#### [YOUR INSTRUCTIONS]
Filter the lines below, keeping each one that holds "selector".

☆ ☆ ☆ ☆

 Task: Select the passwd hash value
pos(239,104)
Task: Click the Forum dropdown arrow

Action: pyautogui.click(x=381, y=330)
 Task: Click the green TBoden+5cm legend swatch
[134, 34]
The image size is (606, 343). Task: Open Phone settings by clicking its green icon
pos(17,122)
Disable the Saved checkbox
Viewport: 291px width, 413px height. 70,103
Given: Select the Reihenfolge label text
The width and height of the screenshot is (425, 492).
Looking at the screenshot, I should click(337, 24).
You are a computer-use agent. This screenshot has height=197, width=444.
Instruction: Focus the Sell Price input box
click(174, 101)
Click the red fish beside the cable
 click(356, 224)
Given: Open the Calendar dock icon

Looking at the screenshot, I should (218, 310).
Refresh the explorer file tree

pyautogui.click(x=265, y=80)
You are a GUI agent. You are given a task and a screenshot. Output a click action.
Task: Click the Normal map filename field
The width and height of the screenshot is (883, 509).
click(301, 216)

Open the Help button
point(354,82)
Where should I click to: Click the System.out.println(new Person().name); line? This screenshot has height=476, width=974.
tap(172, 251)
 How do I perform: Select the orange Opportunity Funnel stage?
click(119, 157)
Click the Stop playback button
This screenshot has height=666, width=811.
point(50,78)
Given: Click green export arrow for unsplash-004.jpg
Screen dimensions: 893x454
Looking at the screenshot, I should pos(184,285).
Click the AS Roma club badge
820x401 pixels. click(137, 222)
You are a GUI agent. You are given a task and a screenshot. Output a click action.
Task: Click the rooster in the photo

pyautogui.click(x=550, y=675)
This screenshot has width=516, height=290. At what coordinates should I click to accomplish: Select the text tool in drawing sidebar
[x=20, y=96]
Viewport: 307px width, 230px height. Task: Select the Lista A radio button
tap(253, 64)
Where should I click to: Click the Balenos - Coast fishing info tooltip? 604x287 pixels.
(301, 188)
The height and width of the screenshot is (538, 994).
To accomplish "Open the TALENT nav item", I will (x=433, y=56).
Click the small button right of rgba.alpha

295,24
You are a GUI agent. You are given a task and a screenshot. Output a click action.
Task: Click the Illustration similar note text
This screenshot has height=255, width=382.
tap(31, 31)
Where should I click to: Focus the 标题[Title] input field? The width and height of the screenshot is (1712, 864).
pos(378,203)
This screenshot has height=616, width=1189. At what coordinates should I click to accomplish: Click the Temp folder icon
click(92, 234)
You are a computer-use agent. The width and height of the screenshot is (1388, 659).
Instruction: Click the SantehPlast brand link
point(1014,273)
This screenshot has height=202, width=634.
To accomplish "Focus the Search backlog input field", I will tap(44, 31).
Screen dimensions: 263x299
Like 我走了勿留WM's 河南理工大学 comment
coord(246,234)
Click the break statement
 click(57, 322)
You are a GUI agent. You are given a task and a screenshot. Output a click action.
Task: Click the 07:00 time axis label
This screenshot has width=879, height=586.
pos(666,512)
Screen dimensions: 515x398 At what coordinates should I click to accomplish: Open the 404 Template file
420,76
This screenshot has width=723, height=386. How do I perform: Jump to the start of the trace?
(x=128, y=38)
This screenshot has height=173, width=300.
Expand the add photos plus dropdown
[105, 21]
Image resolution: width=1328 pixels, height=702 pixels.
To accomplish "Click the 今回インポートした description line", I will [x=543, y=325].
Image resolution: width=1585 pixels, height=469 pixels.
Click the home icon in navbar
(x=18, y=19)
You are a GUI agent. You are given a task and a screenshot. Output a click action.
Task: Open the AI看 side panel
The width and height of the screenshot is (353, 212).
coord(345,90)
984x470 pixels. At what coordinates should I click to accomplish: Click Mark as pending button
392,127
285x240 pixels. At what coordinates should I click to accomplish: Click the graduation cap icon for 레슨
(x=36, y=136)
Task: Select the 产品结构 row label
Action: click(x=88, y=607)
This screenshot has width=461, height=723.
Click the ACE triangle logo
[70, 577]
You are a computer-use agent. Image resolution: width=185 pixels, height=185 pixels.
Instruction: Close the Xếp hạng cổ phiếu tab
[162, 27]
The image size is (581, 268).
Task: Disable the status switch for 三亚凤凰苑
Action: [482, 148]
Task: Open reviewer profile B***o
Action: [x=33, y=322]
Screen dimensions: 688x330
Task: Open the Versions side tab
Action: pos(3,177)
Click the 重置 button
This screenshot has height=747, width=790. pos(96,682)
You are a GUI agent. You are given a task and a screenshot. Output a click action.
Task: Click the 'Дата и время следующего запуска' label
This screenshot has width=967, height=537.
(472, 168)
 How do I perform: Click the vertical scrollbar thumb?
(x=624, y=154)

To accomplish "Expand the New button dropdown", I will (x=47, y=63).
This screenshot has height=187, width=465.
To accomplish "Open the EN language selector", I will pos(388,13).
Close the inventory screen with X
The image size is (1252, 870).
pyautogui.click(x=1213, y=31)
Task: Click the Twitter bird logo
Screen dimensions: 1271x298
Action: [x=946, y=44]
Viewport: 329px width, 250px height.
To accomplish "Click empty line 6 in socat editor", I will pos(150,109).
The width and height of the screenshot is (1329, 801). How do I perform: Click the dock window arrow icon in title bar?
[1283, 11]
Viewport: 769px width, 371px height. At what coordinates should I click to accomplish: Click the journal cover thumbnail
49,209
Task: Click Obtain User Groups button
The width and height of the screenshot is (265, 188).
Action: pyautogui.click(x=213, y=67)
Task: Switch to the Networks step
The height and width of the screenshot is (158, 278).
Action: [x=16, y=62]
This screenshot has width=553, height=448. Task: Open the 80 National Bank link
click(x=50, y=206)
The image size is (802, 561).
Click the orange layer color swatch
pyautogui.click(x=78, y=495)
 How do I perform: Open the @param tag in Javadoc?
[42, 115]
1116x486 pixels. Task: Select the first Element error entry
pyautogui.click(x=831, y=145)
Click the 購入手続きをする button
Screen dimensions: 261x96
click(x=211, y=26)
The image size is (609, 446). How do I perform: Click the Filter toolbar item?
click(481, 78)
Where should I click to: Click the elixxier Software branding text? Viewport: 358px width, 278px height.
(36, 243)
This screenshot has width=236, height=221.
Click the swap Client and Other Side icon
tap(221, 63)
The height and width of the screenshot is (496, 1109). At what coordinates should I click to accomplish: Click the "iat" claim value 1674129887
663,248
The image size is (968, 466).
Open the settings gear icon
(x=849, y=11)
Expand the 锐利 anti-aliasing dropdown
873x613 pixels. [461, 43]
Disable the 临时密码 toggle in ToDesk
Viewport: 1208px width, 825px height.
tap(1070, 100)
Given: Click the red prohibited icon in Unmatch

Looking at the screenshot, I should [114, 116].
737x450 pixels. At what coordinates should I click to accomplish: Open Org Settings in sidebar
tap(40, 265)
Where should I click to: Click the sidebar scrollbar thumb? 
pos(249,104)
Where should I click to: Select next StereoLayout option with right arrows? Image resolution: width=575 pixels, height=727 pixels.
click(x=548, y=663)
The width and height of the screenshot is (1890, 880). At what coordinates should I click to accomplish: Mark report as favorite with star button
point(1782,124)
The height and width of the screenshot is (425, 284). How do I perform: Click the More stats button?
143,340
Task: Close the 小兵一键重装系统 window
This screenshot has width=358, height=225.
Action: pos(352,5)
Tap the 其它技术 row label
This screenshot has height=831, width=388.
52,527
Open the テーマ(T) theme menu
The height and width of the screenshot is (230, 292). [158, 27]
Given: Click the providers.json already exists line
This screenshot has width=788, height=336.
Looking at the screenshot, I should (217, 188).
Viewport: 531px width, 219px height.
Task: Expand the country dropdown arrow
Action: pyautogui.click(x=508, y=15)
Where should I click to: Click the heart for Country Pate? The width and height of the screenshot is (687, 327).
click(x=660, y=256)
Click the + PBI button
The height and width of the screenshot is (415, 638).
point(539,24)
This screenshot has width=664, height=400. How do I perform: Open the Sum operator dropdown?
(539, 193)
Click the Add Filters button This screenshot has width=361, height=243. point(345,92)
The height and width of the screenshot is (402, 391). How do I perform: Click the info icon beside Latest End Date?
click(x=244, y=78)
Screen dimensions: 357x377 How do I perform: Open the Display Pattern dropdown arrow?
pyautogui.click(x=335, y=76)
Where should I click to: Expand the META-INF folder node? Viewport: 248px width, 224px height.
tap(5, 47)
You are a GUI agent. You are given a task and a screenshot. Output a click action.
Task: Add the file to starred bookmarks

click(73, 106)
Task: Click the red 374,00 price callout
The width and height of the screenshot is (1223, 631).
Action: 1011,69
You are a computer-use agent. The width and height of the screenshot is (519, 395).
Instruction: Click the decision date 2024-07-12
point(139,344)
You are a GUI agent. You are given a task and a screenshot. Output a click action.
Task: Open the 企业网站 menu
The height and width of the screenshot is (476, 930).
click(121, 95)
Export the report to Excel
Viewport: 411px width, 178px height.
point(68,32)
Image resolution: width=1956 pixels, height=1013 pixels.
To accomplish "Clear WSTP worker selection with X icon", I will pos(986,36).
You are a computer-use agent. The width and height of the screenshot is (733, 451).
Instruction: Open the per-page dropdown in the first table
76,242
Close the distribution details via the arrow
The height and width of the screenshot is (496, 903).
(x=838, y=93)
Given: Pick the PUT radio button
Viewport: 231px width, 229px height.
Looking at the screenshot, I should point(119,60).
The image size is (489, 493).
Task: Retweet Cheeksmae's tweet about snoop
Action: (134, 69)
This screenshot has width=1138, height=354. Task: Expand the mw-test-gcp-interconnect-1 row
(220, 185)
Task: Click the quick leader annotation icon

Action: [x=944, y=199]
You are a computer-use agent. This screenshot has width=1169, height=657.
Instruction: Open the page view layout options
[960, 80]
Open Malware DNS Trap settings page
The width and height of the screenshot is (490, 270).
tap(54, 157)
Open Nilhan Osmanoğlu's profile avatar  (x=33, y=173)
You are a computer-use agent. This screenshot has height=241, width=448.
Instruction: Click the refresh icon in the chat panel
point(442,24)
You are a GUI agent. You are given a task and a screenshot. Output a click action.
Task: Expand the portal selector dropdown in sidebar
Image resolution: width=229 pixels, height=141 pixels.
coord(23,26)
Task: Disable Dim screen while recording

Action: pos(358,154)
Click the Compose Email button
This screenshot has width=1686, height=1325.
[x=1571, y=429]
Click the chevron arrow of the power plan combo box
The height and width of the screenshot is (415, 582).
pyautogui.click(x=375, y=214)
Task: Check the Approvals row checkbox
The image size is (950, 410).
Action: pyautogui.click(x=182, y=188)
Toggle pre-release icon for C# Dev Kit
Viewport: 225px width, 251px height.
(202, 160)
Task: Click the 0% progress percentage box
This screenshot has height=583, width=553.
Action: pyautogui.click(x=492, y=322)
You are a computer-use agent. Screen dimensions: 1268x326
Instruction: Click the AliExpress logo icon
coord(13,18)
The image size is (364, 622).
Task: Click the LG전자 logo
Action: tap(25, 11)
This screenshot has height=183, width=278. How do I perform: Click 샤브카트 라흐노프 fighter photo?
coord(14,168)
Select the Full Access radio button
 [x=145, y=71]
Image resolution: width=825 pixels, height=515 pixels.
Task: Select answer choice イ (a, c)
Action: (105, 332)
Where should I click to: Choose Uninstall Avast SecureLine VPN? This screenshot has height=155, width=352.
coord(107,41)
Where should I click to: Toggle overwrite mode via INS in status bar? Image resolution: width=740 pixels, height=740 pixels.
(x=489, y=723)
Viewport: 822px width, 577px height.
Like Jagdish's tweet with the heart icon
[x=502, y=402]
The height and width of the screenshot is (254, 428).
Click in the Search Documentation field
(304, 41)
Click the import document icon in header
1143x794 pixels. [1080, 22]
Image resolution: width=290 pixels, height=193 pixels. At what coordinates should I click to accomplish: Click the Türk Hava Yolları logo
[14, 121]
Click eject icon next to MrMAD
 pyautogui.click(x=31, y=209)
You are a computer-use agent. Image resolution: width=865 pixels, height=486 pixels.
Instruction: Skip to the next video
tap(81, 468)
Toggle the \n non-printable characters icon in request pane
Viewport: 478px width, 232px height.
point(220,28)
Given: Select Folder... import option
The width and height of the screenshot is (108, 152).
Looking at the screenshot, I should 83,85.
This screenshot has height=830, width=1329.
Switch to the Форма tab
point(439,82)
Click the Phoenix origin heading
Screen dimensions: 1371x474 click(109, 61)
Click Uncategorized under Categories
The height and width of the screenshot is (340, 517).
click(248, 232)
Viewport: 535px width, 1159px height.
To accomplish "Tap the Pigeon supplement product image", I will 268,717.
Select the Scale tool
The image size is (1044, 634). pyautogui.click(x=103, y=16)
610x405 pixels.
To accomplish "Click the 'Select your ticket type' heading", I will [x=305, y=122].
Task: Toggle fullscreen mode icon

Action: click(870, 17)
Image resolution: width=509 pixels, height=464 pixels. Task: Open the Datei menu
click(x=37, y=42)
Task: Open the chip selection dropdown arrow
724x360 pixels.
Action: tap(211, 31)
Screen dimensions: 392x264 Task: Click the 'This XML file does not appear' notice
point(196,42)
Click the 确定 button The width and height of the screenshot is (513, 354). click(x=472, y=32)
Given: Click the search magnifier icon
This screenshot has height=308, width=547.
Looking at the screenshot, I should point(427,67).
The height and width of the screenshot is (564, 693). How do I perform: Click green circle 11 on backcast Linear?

☆ ☆ ☆ ☆

#### [OUTPUT]
To accomplish "Open the EN language selector", I will pos(388,13).
Task: Expand the portal selector dropdown in sidebar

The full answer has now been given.